Well this is the first time I have seen him and I LOVE him. He is such a beautiful color.


----------



## luv4mygirls (Feb 20, 2005)

thanks everyone :wave: 

i wish you all could meet him in person he is such a character lol and the funniest thing is today we were watching a wolf documentary and when they were howling on tv he woke up from his nap (which is something new lmao!) and stared at the tv.


----------



## PEANUTBUTTERNJELLY (Aug 20, 2005)

he's sooo gorgeous..i've never seen a chi like him around here...too cute for words


----------



## CooperChi (Dec 16, 2004)

awwww he's so cute! He really looks like a wolf pup!!!


----------



## mychisangel (May 6, 2005)

That's so funny and cute Mandy!  They do look alike, even their colouring but of course Jumba is much better looking. I really looove that pic with his tongue out. It's cuter than cute!


----------



## luv4mygirls (Feb 20, 2005)

mychisangel said:


> That's so funny and cute Mandy!  They do look alike, even their colouring but of course Jumba is much better looking. I really looove that pic with his tongue out. It's cuter than cute!

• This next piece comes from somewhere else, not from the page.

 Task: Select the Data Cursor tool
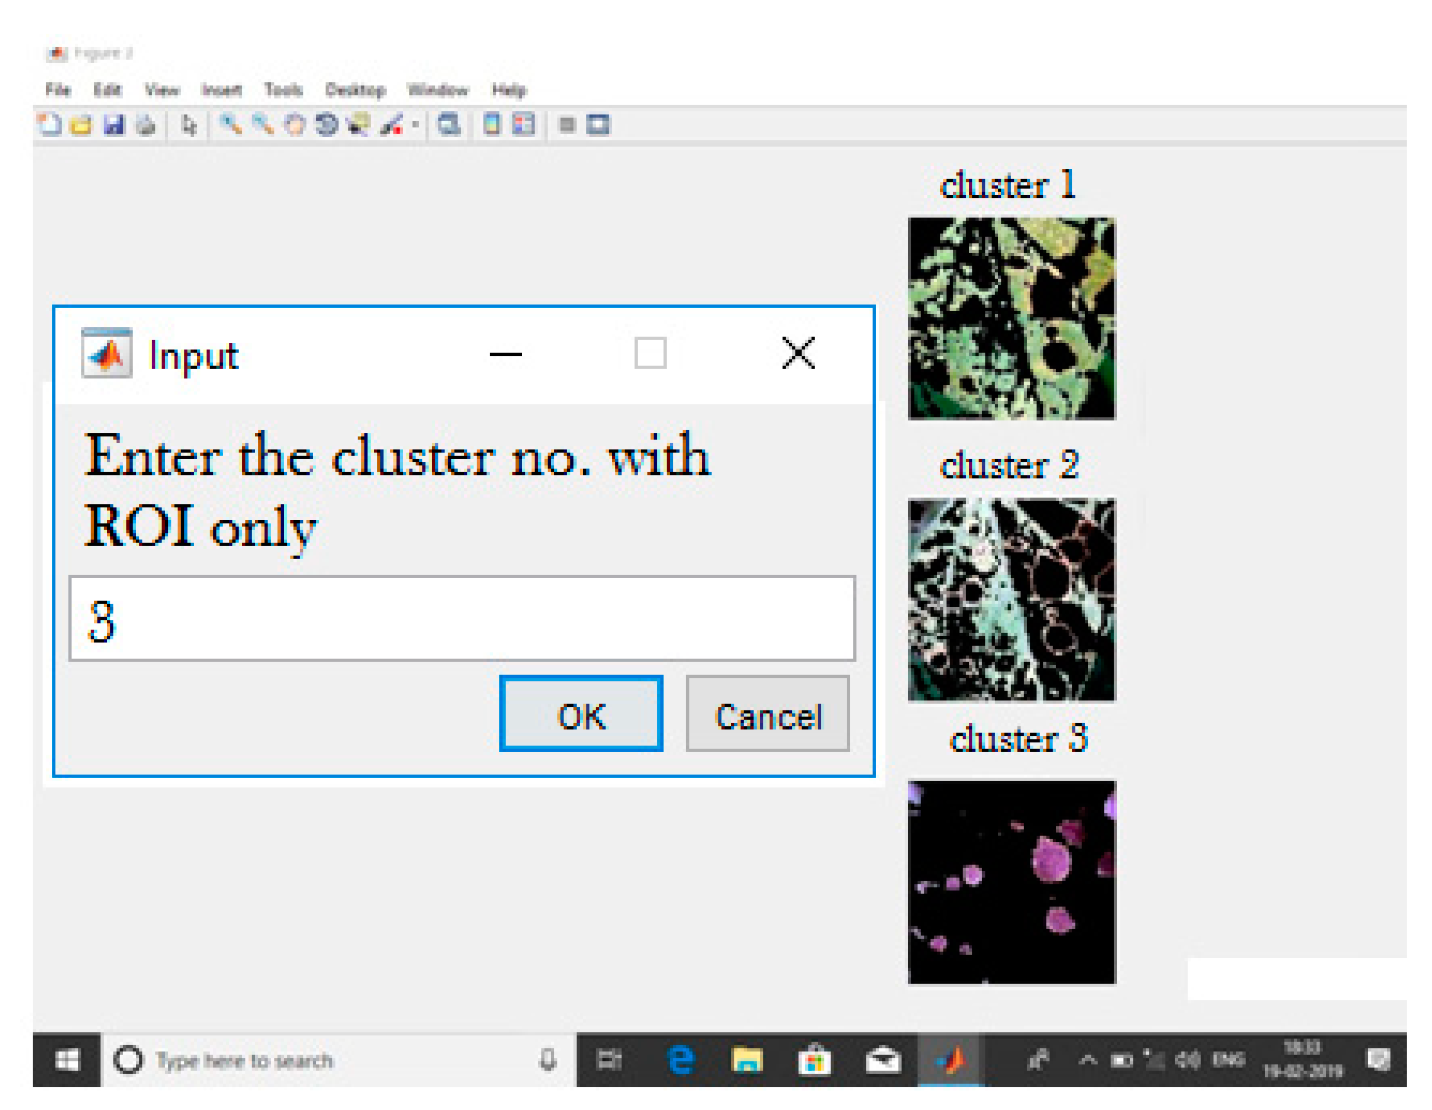click(358, 124)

i've never seen his full tongue until i took that pic lol. soon as i snapped the pic he started panting, i was in shock how huge it is lol. 

thanks for all your compliments everyone :wave: i love my fatty boy, i get told every time we go to the pet store that he must be mixed and it's getting annoying. some lady told me he was a mix, i mean she just outright said he's a cute, he can't be purebred though and i say well, yeah he is. i paid 5 thousand dollars on this wolf chihuahua hybrid :roll: the cashier was like are you serious and i said of course not! he's akc papered long haired chihuahua but try telling that to miss chi expert over here, (the lady was behind me) and she was like ugh! the cashier (who is such a sweetie) tried hard to keep from laughing.


----------